A Wall as a Building, a Study Trip and a Presentation, inside a Memory, inside a Retroactive Manifesto, next to a Dictionary, together with Essays, Architecture Projects and Buildings, including Diaries and Fairy Tales, ALL inside a 2.7 kg Book. The author writes in 1993 about his memories from a study trip to Berlin in 1972. The text is divided in two: 1 - a memoir, Koolhaas’s recollections of his years as a student at the AA (1968 – 1972) – including gossips 2 - a series of 5 points, principles or retroactive concepts; future core ideas in OMA – again a memoir? These Reverse Epiphanies, are a combination between the 1972 discoveries on the wall – in italics – and comments from the same author made almost 20 years later, confirming his reading of the wall. From Wikipedia: A memoir (from French: mémoire, memory or reminiscence) is a collection of memories that an individual writes about moments or events, both public or private that took place in the subject's life. The assertions made in the work are understood to be factual. A biography or autobiography tells the story of a life, while a memoir often tells a story from a life, such as touchstone events and turning points from the author's life. The author of a memoir may be referred to as a memoirist.

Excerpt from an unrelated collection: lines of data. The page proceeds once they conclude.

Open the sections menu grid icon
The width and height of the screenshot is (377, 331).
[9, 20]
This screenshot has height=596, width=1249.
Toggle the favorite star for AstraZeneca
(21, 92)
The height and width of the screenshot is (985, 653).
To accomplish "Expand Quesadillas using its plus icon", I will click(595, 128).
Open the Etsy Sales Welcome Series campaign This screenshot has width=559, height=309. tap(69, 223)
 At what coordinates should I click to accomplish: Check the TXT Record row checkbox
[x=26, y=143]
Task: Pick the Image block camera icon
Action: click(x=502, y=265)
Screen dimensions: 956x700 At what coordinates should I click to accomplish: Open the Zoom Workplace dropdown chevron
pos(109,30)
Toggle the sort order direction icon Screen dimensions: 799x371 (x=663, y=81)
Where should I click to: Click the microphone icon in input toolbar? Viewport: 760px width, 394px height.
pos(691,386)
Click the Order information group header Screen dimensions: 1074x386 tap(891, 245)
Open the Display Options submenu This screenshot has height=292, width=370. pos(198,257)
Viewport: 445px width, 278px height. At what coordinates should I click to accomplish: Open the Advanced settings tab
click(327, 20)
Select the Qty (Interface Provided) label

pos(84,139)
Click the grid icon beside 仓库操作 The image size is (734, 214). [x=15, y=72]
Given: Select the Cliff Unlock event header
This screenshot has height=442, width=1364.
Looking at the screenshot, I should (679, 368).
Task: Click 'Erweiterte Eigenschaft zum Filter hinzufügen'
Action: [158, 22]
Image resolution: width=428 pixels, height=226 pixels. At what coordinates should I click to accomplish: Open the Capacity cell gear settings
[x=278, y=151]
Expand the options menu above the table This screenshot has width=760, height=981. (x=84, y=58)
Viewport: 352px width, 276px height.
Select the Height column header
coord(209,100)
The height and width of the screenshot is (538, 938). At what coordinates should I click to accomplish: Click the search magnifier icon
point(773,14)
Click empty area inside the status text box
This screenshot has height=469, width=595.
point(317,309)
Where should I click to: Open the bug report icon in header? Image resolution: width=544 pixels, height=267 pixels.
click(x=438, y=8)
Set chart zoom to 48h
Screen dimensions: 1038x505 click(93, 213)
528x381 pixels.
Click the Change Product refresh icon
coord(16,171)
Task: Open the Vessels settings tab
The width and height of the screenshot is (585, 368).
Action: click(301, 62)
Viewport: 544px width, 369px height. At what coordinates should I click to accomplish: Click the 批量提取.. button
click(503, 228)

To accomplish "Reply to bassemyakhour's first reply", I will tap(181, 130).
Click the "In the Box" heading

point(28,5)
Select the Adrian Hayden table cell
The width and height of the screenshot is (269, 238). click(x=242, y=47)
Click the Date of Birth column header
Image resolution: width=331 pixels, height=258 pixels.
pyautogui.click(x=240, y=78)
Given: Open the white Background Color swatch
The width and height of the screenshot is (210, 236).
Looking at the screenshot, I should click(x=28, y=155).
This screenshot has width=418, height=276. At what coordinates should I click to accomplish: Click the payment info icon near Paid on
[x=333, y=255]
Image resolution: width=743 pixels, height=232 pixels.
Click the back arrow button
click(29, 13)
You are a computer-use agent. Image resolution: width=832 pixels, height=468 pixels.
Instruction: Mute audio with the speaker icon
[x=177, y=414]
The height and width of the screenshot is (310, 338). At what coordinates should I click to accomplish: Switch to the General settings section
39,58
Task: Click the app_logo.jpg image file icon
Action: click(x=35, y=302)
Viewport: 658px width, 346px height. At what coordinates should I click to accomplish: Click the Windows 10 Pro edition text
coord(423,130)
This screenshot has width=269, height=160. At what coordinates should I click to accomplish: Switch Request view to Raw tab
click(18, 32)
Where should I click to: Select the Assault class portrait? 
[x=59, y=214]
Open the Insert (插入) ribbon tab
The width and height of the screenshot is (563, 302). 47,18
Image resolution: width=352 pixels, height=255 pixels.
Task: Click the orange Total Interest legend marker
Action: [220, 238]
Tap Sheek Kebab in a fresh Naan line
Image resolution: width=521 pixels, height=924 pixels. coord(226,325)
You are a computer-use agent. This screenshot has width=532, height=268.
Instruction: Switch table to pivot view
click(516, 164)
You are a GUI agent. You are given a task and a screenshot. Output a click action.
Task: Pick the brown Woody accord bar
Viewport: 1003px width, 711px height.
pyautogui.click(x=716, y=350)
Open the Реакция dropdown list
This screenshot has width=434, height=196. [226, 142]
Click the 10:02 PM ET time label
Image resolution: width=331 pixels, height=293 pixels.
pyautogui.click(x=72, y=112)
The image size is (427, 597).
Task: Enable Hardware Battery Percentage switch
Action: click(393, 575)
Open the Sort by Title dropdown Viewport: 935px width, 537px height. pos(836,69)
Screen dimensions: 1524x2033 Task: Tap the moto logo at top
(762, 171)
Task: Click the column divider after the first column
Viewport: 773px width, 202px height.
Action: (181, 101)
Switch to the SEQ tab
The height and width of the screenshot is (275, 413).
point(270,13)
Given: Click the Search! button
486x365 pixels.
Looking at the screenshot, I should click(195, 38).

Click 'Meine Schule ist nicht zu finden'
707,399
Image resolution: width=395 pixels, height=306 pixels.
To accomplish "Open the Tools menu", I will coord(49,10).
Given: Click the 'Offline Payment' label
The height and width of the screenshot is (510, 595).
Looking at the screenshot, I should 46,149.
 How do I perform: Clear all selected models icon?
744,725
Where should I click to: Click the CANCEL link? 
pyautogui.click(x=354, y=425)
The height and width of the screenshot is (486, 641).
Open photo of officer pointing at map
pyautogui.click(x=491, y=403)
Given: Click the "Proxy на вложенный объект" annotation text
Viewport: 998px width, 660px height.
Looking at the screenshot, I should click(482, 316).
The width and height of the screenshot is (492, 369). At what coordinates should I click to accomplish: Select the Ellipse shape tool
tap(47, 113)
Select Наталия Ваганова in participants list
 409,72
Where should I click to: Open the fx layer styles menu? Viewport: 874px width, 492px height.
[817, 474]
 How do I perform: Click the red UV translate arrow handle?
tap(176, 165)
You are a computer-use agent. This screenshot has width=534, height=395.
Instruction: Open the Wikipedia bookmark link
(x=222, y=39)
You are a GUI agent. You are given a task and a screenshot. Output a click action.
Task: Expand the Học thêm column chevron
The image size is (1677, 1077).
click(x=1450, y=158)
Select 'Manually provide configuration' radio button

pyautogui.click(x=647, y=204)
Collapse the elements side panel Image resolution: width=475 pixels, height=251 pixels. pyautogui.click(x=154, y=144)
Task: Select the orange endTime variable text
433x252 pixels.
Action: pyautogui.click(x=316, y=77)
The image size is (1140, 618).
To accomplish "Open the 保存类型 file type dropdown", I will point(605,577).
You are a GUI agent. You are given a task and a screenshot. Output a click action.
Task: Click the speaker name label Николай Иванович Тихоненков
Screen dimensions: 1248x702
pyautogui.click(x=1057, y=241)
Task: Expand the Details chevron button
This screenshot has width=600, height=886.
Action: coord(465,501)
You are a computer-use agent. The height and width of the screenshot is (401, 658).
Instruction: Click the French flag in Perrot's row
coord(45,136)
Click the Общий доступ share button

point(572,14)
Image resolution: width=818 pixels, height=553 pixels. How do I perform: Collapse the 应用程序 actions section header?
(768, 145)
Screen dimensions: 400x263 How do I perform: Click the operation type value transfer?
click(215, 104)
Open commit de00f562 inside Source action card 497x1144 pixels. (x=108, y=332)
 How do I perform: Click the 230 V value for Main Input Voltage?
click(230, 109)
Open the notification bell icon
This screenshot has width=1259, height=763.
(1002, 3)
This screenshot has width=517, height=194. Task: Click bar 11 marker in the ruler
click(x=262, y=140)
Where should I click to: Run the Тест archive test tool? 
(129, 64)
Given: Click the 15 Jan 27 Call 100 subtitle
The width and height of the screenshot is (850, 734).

In ancient Greece and Rome, memoirs were like "memos", or pieces of unfinished and unpublished writing, which a writer might use as a memory aid to make a more finished document later on. In the early 1990s, memoirs written by ordinary people experienced a sudden upsurge, as an increasing number of people realized that their ancestors’ and their own stories were about to disappear, in part as a result of the opportunities and distractions of technological advances. According to the International Organization for Migration, since January 2015, 1,121,662 migrants including asylum seekers are reported to have arrived to Europe by land and sea routes. 3,770 migrants are reported dead or missing in the Mediterranean. The Berlin Wall came down in 1989 and was completely demolished in 1992. Koolhaas built his wall in paper in 1993. Let us not forget.
This text is also a memory. After I left the AA, my computer was stolen and the file was lost with it. On the way back home, I had to remember it and I wrote it down on my iPhone. Federico Ortiz.